### PROBLEM REQUIREMENTS
Please copy out each line of the entries in which "computer" appears.

(Dataset entries)
++++++++++
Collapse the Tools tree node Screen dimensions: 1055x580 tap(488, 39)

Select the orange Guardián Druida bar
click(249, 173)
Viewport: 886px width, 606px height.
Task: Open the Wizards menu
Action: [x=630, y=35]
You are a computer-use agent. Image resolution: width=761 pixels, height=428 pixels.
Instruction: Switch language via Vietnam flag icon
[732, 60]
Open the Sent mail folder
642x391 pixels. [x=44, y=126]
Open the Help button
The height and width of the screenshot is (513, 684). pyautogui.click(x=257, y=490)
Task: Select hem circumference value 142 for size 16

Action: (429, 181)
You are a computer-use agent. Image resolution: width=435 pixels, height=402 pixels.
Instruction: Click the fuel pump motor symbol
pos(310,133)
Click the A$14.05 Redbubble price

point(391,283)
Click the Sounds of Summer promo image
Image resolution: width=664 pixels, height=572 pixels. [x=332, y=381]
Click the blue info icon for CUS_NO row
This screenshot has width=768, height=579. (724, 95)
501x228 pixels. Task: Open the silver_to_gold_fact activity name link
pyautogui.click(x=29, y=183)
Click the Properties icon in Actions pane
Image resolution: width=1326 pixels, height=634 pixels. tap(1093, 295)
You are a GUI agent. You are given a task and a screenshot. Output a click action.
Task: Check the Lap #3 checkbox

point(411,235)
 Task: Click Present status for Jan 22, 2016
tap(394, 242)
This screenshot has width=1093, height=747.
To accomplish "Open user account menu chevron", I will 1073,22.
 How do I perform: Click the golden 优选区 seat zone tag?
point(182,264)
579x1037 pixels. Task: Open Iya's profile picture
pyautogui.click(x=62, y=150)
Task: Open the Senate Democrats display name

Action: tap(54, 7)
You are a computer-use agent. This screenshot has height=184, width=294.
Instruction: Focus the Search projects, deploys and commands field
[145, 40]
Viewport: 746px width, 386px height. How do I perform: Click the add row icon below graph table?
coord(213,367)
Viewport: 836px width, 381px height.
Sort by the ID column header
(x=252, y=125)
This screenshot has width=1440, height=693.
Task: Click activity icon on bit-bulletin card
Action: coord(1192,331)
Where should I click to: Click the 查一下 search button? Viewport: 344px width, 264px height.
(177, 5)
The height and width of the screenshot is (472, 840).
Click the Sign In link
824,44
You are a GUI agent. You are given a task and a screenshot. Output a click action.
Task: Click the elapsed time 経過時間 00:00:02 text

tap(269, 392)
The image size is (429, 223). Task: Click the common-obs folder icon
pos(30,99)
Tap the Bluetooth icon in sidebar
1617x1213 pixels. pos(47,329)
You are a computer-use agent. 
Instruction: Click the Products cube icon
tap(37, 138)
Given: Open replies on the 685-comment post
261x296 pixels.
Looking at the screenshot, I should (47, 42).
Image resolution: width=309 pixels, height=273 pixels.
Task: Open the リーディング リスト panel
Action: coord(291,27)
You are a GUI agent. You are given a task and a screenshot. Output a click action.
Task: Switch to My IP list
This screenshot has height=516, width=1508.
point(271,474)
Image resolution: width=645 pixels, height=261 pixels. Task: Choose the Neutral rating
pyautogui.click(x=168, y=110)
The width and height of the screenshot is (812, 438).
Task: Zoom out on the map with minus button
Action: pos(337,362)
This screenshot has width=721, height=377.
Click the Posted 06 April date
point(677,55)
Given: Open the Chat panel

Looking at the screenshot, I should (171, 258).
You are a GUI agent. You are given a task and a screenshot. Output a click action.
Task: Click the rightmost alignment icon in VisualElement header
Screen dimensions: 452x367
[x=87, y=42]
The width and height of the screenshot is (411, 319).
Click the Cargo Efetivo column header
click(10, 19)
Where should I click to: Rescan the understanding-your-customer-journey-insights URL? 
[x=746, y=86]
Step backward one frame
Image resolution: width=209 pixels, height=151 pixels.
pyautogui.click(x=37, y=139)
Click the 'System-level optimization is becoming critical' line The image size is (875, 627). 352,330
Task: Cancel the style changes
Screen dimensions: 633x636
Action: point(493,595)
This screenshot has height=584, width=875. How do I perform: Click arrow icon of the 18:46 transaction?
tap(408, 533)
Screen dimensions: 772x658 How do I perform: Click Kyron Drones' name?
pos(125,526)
++++++++++
### COMPLETED EXERCISE
You are a computer-use agent. Image resolution: width=761 pixels, height=428 pixels.
You are a computer-use agent. Image resolution: width=435 pixels, height=402 pixels.
You are a computer-use agent. This screenshot has height=184, width=294.
You are a computer-use agent. 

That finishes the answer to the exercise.